Together with R. Masó, this architect represents the evolution from a late Modernista language to an architecture heavily influenced by Viennese Secessionstil.
He qualified as an architect in 1906 and no sooner had he graduated than he made his first building, Casa Anita Colomer, in Vic (1906; Plaça del Bisbe Oliva), and in 1910, he made the altar in the chapel of Immaculate Mary in the shrine of Montserrat.

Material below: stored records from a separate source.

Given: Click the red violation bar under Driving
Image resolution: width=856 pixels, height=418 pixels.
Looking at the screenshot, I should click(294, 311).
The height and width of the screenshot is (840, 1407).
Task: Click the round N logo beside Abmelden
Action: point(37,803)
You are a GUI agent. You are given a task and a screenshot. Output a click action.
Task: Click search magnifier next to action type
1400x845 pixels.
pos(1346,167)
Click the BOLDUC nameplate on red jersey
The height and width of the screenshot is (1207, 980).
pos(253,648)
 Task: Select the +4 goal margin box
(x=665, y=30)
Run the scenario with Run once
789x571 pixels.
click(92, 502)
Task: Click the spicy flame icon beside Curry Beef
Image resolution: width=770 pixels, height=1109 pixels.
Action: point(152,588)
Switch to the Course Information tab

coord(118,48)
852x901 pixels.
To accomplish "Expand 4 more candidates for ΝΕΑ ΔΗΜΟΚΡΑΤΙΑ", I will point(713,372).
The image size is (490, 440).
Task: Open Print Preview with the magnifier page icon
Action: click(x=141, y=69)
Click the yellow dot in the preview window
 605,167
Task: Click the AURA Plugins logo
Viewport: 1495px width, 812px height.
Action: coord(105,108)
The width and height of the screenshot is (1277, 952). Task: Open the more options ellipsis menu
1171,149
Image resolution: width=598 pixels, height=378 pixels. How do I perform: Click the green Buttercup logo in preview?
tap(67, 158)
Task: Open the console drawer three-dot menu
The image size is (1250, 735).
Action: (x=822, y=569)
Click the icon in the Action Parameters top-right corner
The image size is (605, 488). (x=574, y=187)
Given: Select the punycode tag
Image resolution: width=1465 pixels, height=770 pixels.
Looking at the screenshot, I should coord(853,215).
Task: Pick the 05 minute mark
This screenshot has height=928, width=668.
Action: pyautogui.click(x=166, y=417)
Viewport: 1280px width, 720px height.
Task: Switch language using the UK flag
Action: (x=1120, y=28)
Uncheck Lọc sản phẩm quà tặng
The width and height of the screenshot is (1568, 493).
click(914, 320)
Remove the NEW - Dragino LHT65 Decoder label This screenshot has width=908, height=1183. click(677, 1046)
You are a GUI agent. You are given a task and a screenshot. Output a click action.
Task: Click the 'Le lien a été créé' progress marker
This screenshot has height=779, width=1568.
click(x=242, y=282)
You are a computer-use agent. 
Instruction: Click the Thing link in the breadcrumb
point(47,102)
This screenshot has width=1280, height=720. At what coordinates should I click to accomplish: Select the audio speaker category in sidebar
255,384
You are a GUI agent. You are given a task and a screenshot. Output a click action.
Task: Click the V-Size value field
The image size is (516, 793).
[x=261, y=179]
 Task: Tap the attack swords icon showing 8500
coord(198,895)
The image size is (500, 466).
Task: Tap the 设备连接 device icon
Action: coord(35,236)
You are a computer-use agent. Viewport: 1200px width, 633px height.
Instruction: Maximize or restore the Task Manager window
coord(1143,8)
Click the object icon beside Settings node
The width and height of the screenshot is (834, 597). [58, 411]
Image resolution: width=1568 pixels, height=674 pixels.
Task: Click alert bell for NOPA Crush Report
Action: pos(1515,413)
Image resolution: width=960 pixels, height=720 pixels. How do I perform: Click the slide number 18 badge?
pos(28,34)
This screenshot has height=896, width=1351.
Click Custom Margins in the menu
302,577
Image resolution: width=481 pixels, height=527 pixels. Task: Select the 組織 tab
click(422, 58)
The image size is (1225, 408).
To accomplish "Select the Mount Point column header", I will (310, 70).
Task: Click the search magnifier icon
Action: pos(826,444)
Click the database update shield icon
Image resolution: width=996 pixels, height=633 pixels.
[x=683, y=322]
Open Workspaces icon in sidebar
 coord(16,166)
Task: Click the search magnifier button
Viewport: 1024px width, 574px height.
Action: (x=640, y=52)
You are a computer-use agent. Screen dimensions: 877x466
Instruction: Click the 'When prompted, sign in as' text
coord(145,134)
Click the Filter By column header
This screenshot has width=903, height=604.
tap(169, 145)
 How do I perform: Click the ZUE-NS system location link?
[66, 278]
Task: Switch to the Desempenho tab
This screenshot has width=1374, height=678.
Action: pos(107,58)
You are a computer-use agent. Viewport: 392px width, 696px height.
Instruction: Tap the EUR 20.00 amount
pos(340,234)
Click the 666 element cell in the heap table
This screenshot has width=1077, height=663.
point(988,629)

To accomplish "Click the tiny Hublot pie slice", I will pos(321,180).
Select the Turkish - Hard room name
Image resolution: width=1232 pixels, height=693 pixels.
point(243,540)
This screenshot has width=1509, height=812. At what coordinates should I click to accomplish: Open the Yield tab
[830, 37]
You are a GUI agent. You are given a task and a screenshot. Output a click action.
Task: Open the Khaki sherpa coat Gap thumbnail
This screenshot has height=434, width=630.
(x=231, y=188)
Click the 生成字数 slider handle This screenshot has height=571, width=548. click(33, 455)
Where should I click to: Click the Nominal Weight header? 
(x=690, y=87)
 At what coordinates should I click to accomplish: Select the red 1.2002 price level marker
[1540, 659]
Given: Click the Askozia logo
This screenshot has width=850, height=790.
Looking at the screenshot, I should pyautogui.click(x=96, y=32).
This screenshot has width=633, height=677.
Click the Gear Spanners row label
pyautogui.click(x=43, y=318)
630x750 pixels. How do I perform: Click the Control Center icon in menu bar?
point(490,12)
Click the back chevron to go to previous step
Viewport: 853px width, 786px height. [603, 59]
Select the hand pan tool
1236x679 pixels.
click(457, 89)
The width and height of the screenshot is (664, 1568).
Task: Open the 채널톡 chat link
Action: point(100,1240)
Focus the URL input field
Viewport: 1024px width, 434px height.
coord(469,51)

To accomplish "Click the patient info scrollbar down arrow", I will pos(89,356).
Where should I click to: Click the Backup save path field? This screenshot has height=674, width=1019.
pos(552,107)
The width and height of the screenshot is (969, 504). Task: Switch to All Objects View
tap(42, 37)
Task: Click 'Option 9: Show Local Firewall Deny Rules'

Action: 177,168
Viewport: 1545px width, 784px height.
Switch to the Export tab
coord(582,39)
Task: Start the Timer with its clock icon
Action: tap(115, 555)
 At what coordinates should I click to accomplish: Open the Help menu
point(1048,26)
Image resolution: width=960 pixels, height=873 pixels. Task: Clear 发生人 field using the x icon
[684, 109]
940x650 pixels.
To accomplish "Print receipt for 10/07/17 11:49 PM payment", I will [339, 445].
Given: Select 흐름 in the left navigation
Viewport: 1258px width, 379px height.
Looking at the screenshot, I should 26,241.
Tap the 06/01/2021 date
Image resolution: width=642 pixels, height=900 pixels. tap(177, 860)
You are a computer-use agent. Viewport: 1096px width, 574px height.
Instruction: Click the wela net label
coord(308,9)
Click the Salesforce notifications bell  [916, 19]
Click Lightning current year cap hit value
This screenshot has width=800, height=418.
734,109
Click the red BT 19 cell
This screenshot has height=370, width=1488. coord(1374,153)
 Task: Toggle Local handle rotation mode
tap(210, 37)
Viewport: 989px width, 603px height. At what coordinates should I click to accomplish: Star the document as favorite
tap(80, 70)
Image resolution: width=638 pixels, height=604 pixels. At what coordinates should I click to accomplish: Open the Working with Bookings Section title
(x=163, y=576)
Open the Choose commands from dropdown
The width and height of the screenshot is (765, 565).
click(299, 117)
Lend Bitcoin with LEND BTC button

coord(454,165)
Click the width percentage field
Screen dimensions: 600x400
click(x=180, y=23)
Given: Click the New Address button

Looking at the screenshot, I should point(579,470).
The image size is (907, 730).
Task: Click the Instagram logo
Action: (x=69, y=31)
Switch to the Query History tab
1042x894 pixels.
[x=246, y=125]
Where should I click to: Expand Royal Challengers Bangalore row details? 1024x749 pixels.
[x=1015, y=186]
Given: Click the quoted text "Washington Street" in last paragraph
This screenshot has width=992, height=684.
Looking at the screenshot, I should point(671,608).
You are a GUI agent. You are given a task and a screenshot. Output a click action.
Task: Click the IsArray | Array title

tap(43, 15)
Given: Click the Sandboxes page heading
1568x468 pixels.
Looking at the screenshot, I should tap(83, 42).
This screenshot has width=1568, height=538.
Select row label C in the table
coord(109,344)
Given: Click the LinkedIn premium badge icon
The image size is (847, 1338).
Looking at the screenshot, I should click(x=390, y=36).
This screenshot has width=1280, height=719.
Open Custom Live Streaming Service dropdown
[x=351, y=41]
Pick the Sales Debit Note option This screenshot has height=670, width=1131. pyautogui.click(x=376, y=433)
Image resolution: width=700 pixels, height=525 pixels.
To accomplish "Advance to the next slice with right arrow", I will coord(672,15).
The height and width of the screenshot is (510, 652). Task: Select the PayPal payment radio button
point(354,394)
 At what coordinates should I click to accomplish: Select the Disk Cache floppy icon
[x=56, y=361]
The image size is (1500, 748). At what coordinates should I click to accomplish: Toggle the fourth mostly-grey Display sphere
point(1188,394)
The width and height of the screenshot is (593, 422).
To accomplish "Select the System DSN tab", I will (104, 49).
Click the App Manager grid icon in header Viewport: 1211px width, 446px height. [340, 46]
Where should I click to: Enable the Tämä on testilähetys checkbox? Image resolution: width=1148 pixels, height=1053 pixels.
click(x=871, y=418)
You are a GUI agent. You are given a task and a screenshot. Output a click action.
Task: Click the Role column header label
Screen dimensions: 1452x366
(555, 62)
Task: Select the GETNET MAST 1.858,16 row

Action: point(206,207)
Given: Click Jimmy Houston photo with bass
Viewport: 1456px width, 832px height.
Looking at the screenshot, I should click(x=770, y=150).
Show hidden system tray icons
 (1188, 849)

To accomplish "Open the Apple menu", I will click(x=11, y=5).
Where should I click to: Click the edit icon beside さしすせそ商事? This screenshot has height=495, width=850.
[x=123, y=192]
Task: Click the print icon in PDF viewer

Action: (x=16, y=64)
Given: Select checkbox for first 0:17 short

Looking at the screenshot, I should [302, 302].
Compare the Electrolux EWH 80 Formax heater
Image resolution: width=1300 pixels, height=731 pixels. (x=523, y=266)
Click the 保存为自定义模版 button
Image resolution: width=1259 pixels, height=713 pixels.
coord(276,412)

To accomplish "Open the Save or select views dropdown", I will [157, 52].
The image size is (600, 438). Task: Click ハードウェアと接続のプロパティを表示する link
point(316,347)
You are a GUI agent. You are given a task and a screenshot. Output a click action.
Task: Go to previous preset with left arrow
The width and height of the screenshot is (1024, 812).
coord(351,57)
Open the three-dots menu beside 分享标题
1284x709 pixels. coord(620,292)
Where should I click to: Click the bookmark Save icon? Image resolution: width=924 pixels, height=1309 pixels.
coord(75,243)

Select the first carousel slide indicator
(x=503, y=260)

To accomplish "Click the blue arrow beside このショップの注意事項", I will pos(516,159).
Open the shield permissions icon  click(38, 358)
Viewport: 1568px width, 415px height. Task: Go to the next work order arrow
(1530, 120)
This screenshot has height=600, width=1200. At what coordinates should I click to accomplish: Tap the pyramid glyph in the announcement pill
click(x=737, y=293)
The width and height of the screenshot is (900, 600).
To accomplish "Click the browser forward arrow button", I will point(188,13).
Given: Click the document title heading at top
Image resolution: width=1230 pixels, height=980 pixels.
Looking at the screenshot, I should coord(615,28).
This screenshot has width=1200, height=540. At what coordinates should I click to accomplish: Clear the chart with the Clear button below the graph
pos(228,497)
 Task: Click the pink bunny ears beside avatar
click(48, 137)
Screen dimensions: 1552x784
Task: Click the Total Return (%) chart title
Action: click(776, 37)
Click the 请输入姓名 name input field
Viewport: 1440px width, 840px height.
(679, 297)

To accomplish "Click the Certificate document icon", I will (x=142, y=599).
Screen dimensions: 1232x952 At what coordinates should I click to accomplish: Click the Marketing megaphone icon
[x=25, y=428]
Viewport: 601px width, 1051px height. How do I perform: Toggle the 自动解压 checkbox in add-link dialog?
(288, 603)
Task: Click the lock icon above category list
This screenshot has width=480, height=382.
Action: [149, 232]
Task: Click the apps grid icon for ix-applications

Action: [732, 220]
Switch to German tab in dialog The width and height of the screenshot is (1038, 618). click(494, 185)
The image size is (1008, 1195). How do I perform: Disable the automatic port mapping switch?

As he himself recognised, the influence of A. Gaudí, with whom he had collaborated on the project devised by the latter for the Balmes Festivals in Vic, is evident in his early works. In Barcelona he built the church of El Carme (1909; Bisbe Laguarda, 15). In 1911 he won the Barcelona City Council's best establishment prize for the Espinós chemist's shop (Diputació, 294; no longer in existence). Shortly afterwards, in 1912, he won the competition to make the monument to Jacint Verdaguer (1914; Plaça de Mossèn Jacint Verdaguer), together with the sculptor Joan Borrell and the Oslé brothers, which combines elements of Modernisme and Noucentisme ("1900-ism", a term coined in 1906 to refer to 20th century Catalan culture).
In 1916, together with R. Masó, he won the competition to build the Mental Clinic in Santa Coloma de Gramenet, a project which shows the development of both architects towards a more Noucentista idiom influenced by the new European trends, although it was not actually constructed according to these plans.
He became diocesan architect of Vic in 1912 and of Barcelona in 1922.